SOURCE PASSAGE:
┌──
Representation ID: 3184

Received: 16/12/2019

Respondent: Nash Parish Council

Legally compliant? No

Sound? No

Representation Summary:

The extent of the changes and the predicted need for early modification suggests previous consultations are invalid and an ineffective use of resources.
The introduction of Shenley Park (MMM076) is strongly opposed. It threatens the MK/AVDC boundary; promotes the extension of MK and could potentially destroy Whaddon Chase.
Alternative areas for MK development and boundary changes are suggested.

Change suggested by respondent:

Not stated

Full text:

Comments on the VALP modifications based on the documents "MASTER Draft Submission VALP - FINAL with maps low res", 318 pages, "All modifications 011019", 169 pages, and "Corrections to Mod table rev 011019", 76 pages, from AVDC.
└──
DATA TO EXAMINE:
┌──
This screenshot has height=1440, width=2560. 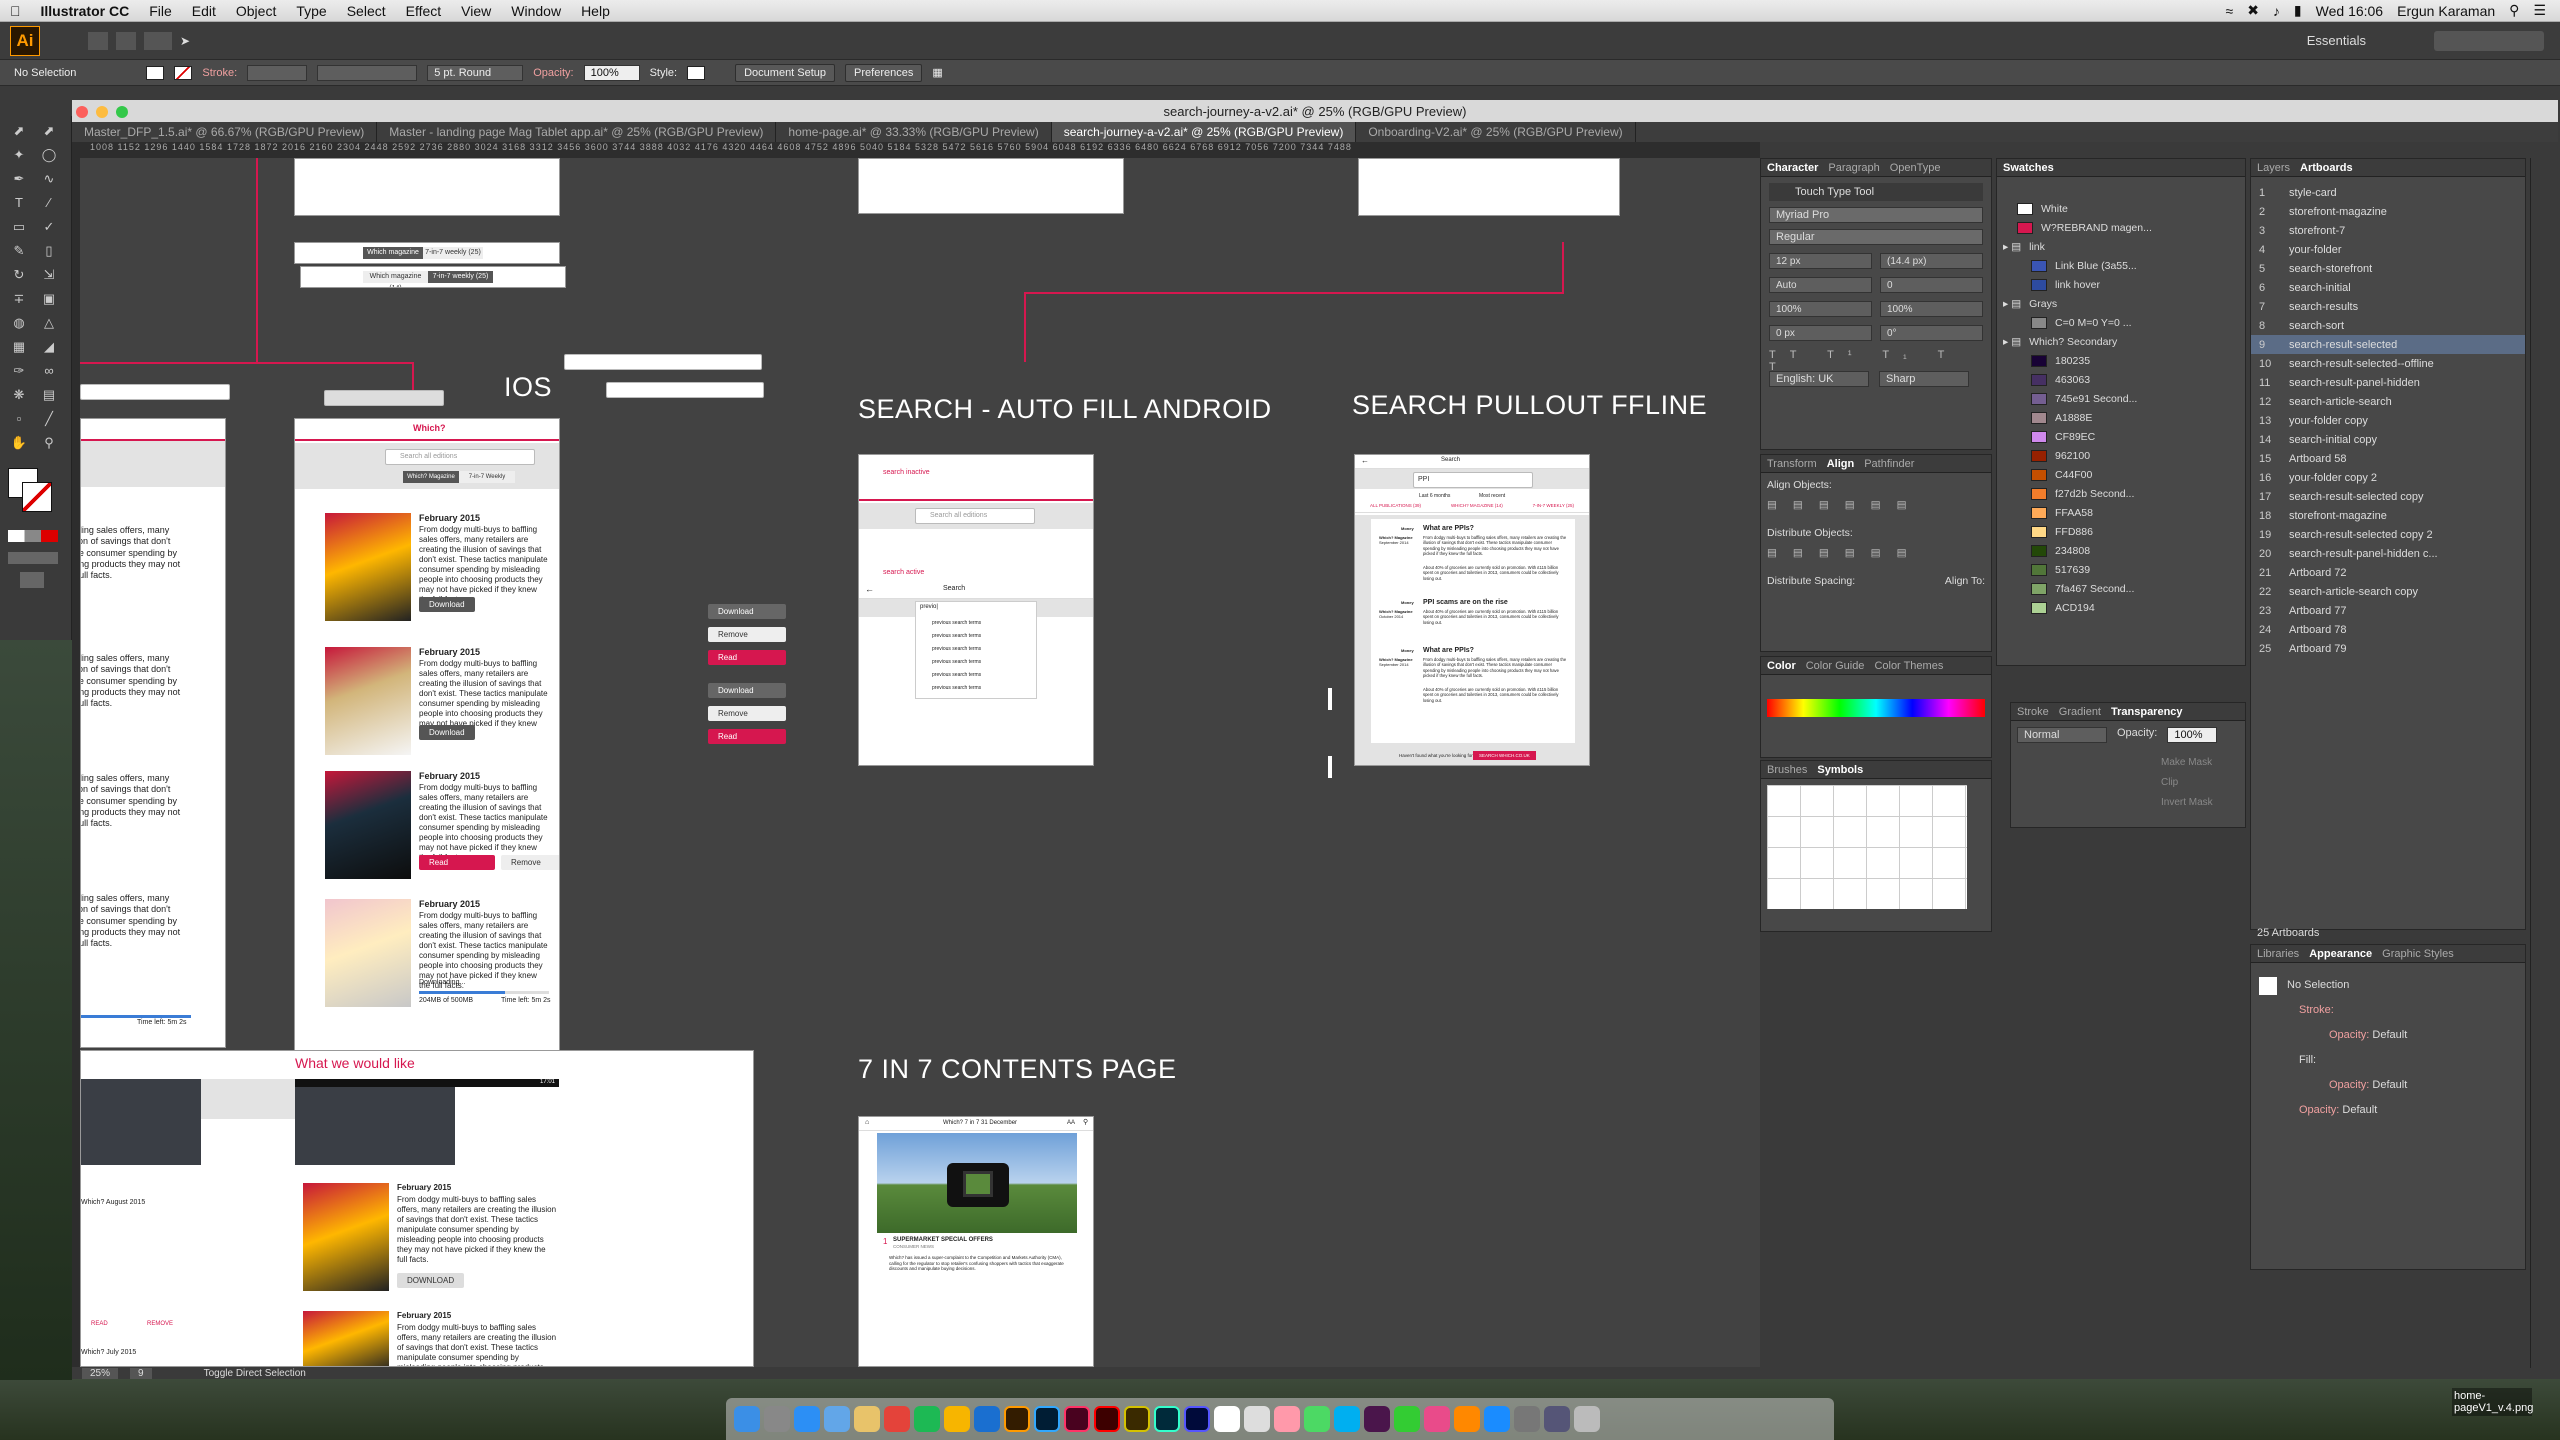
└──
┌──
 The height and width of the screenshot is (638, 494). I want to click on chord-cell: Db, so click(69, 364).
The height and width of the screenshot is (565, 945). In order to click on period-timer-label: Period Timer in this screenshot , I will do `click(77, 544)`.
└──
INSTRUCTIONS FOR THE TASK:
Continue the Nash Parish Council representation on the VALP modifications from where the text above stops.

RESULT OF THIS TASK:
As a general observation, the extent of the changes, involving some 245 pages of notes, to an original document of 318 pages, surely strikes at the very heart of the validity of the VALP and distorts it to an extent where the previous public consultation is surely now invalid. The publicly acknowledged admission by AVDC that when approved VALP would have to be modified within 5 years, well before its expected scope termination of 2033, would seem to indicate that the whole exercise is a waste of time and resources. If this exercise is to be continued Nash Parish Council needs to register its dissatisfaction with the modification listed below in particular. This does not mean Nash Parish Council is in agreement with all the other modifications but merely that this change introduces the most glaring lack of consistency and connected planning in the 245 pages of changes.
MM076 introduces Shenley Park as a necessary site for over 1100 houses, with a potential of 2000, and also promises a defensible Milton Keynes boundary - which it clearly is not. Nash Parish Council rejects any proposal to develop this area.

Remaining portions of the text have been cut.